È un "amarcord" felliniano, memoria che forma la coscienza.
Il bambino Grisancich spiava il mondo nella soffitta in cui abitava da un abbaino, a volte tenuto su dalle braccia forti della madre, finché lei lo reggeva. Da lì il futuro poeta scopriva il mare meraviglioso in lontananza, da lì giungevano i rumori carichi di promesse... ma quale sarebbe stato l’avvenire? Il lavoro, l’arte, la donna più amata scomparsa prematuramente, una figlia, il padre anziano quasi cieco che, nelle ultime pagine, scruta dalla finestra i movimenti della via e nutre i passeri... padre e figlio accomunati, entrambi aggrappati a un riquadro salvifico.

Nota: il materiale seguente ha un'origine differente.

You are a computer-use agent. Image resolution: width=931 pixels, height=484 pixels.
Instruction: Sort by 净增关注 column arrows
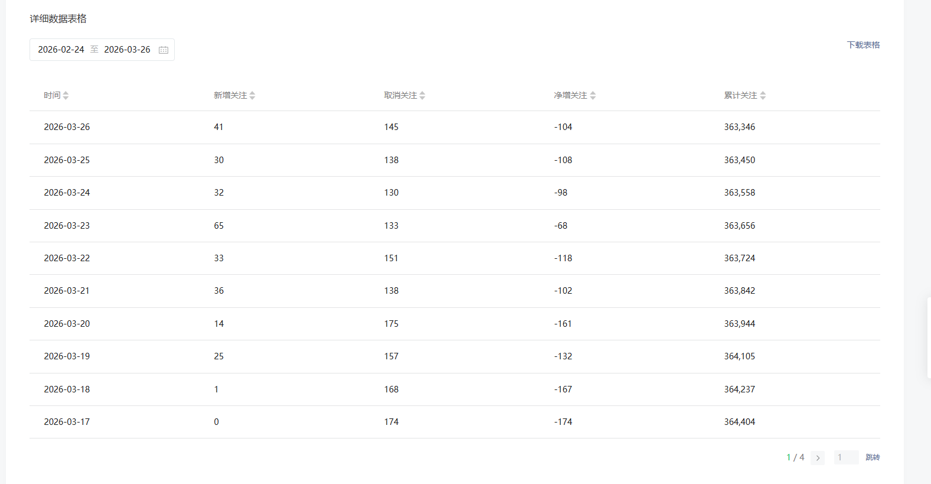click(x=593, y=95)
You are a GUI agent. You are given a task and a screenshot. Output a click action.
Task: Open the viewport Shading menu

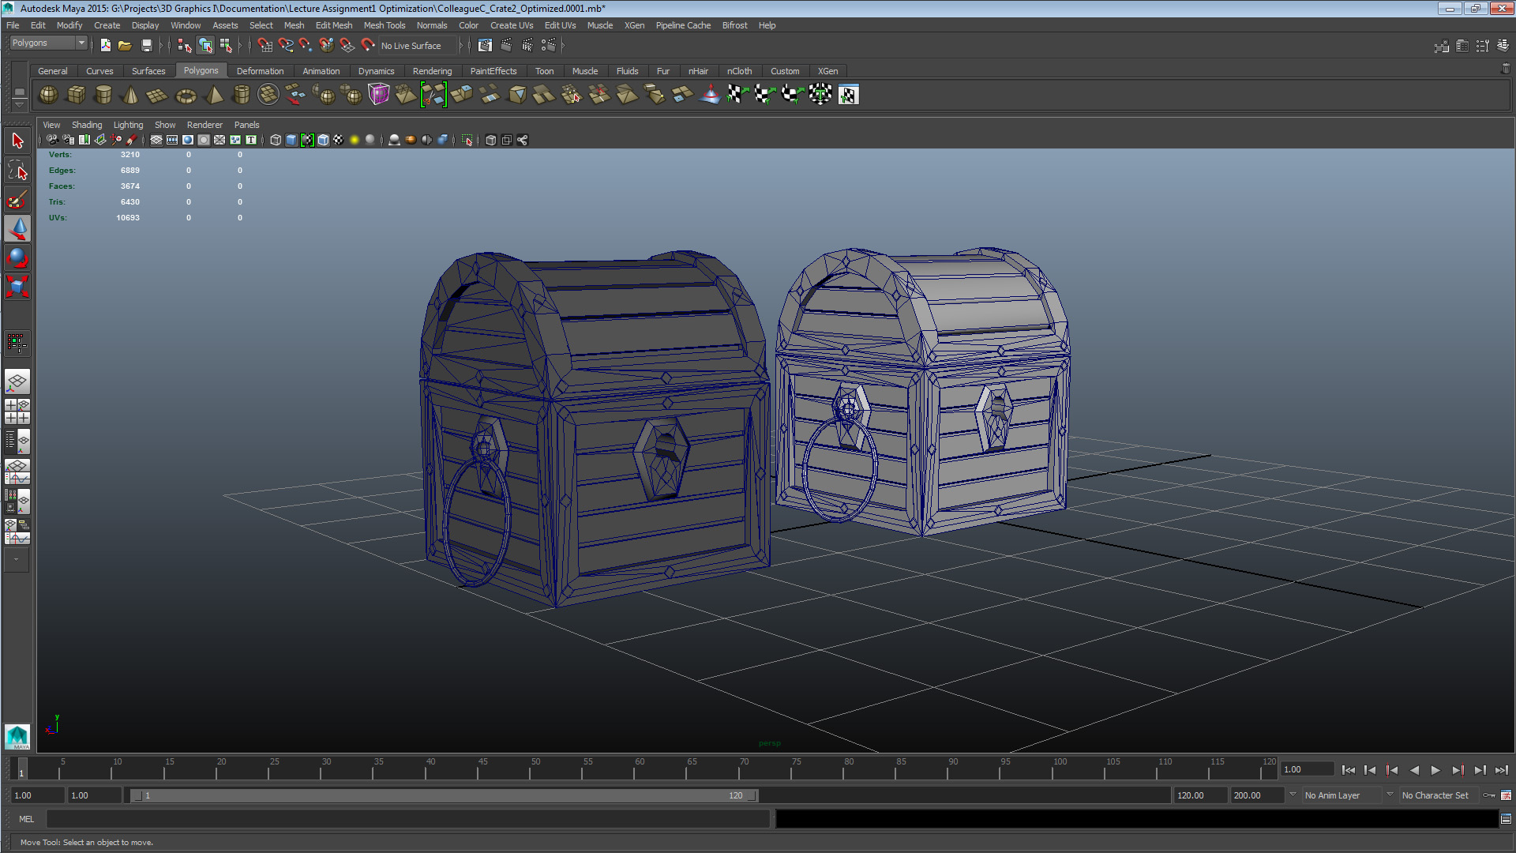[x=87, y=125]
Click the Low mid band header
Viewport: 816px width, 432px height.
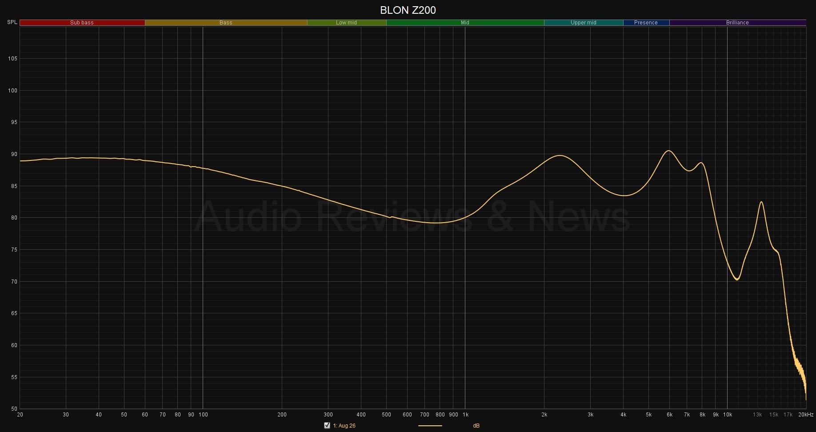click(x=346, y=23)
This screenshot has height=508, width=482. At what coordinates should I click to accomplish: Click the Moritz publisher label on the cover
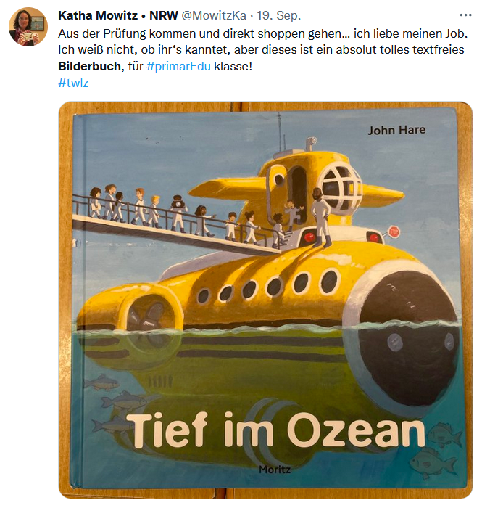(x=275, y=469)
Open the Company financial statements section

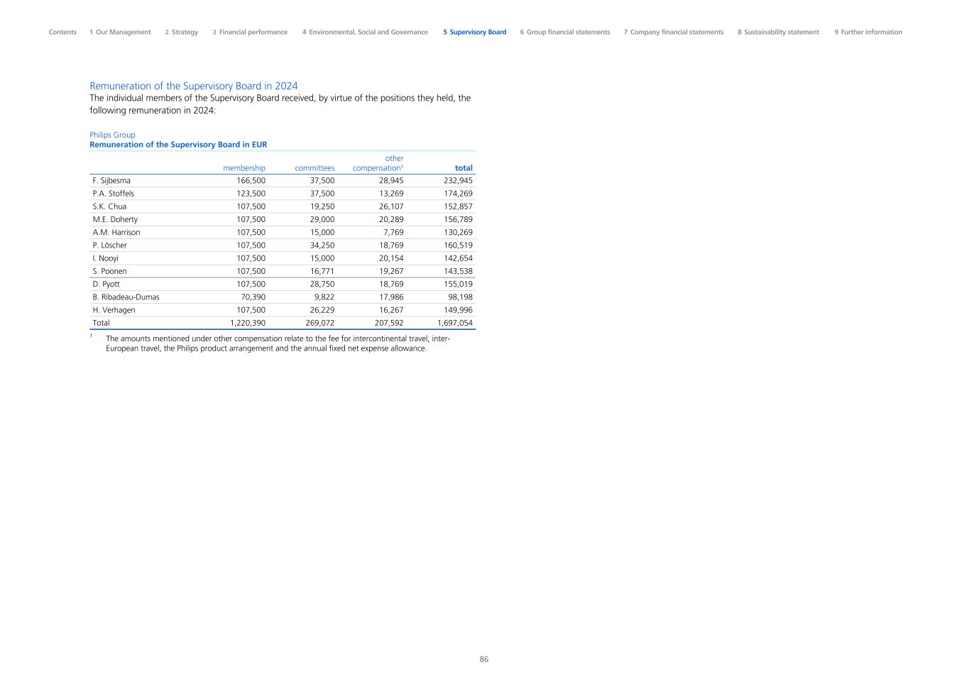(674, 32)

Perché si vive? Vivere è contemplare? È attendere? Che sarà mai questo futuro agognato? Il testo pone domande di sapore leopardiano (A Silvia); scaturiscono da una prosa limpida, sintetica, che non teme il sentimento e non decade in sbavature né in eccessi, fluida come una canzone, di un equilibrio perfetto.

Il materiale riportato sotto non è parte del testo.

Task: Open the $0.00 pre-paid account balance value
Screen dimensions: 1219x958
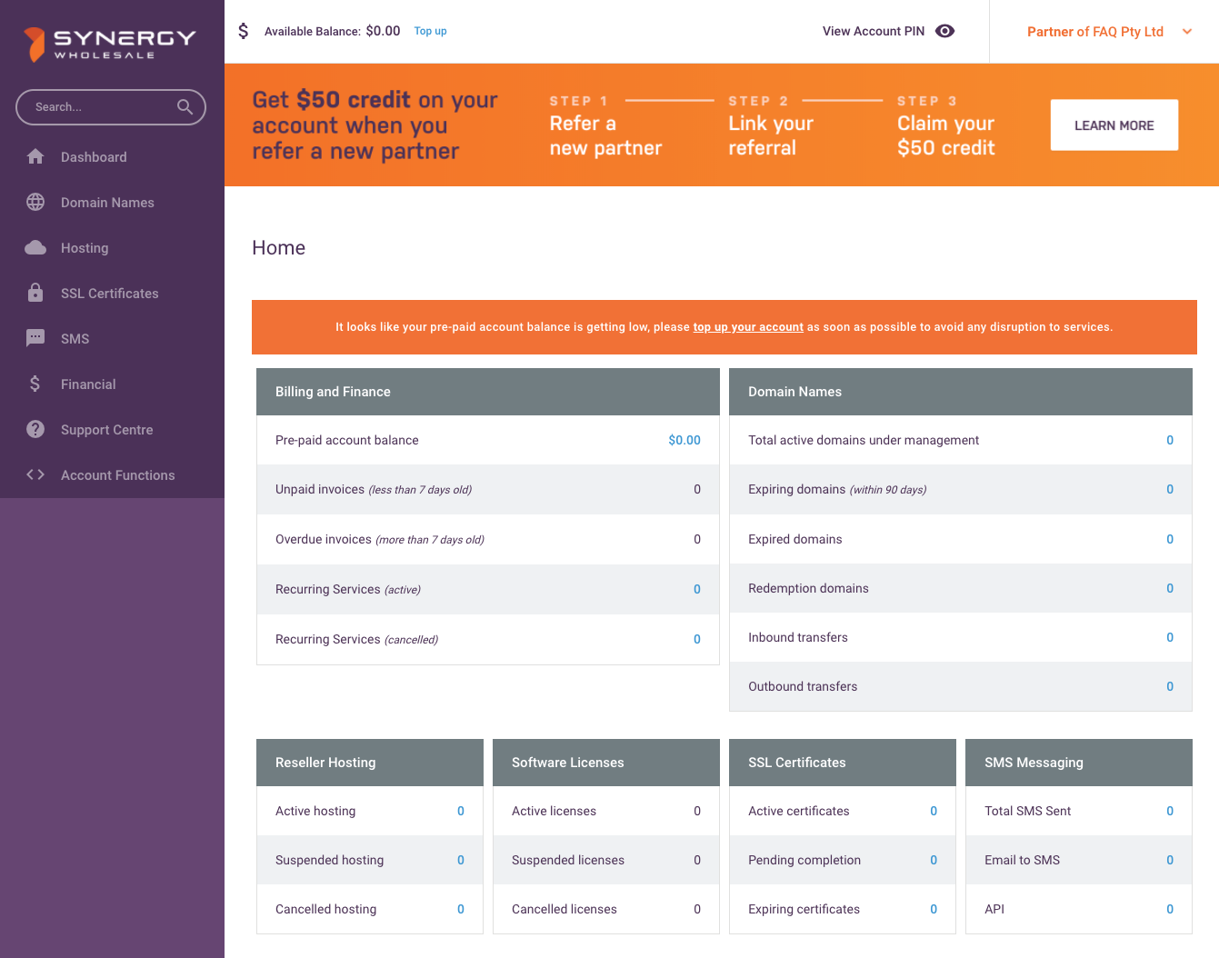Action: [x=684, y=440]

Un capitolo, o quadro, il numero 29, dato dalla parola Il sottomarino, annuncia il numero 30, conclusivo. Il 30 è un testo "short" di una pagina, alla maniera degli ultimi racconti di Borges, di un lirismo da brivido: il bambino sogna di rifugiarsi in fondo al mare con i suoi giochi e libri preferiti. Ne riemerge dopo decenni. Il mondo è mutato e non è quello sognato. Non resta che ritornare nel fondo:
"E, improvvisamente, sentirsi un povero bambino col cuore gonfio di nostalgia".
Sentiamo ancora echi leopardiani, ritorno al tempo non tempo eterno delle grandi illusioni.
La vita è sogno? Sì, risponde Calderón de la Barca. La vita è letteratura? Sì, risponde Oscar Wilde, che alla compagnia di tante persone preferiva i personaggi della Commedia umana di Honoré de Balzac.
Possediamo tutti un sottomarino-rifugio; e la nostalgia è "topos" della psiche, indelebile.